**How to complete this task**
In the data, find the word "computer" and copy out every line that has it.

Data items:
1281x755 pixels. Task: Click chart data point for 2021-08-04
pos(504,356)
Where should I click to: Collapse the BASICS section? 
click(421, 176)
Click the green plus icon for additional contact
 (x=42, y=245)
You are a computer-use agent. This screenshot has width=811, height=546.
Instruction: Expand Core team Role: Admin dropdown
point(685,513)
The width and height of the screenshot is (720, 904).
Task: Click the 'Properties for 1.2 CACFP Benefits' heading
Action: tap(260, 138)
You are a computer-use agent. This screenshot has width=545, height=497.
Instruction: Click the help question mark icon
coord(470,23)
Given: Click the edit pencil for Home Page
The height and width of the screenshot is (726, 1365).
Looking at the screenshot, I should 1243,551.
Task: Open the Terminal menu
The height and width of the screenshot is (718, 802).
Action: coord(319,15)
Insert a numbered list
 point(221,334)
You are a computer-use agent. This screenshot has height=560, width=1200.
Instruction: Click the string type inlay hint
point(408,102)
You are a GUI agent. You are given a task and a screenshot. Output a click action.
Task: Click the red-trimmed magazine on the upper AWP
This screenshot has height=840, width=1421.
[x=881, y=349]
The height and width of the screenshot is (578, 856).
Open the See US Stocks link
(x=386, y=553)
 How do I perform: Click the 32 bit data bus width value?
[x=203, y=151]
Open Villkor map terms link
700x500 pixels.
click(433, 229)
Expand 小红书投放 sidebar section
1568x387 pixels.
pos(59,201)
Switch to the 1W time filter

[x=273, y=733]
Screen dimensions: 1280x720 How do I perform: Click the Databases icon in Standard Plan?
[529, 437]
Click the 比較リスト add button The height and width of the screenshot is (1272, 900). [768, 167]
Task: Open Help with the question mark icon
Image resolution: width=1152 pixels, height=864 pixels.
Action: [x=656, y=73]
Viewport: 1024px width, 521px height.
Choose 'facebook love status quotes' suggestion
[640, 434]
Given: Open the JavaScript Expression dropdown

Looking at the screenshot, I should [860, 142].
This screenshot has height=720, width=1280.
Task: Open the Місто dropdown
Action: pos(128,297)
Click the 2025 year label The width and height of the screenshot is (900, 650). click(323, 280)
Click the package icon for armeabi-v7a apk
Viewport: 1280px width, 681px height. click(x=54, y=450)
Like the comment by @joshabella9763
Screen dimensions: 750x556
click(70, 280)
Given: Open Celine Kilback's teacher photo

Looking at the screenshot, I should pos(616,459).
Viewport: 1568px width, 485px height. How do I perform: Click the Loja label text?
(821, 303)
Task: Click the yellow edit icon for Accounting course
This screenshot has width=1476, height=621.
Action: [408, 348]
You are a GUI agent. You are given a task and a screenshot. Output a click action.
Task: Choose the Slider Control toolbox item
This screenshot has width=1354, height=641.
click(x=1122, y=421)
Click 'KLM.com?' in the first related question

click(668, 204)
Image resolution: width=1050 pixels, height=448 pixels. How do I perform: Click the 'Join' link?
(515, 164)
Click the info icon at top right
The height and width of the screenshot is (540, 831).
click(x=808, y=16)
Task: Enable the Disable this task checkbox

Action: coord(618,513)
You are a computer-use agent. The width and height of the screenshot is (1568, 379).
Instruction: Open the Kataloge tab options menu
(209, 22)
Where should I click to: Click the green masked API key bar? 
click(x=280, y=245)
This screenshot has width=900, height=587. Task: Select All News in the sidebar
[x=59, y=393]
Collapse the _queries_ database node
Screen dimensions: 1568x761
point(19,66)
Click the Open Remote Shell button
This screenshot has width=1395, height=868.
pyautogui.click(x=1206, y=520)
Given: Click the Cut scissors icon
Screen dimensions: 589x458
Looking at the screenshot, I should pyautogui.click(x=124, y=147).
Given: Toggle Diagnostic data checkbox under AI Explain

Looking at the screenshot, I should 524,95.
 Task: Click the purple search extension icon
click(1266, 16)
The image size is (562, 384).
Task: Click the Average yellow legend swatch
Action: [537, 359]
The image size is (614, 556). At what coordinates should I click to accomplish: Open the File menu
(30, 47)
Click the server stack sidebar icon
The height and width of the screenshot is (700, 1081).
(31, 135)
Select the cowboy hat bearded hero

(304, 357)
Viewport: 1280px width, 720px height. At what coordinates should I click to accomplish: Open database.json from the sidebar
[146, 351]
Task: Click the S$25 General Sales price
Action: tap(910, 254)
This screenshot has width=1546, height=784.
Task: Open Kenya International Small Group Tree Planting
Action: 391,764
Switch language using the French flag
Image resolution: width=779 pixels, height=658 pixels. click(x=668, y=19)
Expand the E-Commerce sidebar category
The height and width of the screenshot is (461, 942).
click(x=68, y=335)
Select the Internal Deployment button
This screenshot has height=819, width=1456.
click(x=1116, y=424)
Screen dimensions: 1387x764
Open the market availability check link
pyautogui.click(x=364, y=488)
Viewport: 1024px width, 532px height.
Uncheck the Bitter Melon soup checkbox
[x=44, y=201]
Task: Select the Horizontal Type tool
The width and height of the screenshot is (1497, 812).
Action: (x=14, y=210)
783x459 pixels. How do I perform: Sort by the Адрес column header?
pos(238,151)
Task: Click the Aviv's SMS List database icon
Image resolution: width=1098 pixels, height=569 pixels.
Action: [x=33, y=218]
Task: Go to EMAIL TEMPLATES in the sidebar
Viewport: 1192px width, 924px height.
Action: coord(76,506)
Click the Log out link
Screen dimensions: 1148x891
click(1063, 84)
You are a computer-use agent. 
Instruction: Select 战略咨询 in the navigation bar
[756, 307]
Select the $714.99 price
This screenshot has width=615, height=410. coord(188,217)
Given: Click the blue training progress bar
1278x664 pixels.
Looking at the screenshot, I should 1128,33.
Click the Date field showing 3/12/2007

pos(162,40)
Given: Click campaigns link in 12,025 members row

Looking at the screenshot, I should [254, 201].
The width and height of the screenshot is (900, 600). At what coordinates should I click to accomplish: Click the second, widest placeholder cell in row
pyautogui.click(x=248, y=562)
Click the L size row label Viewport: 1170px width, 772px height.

**Your solution**
You are a computer-use agent. This screenshot has width=811, height=546.
You are a computer-use agent. This screenshot has width=545, height=497.
You are a computer-use agent. This screenshot has height=560, width=1200.
You are a computer-use agent. The width and height of the screenshot is (1568, 379).
You are a computer-use agent. 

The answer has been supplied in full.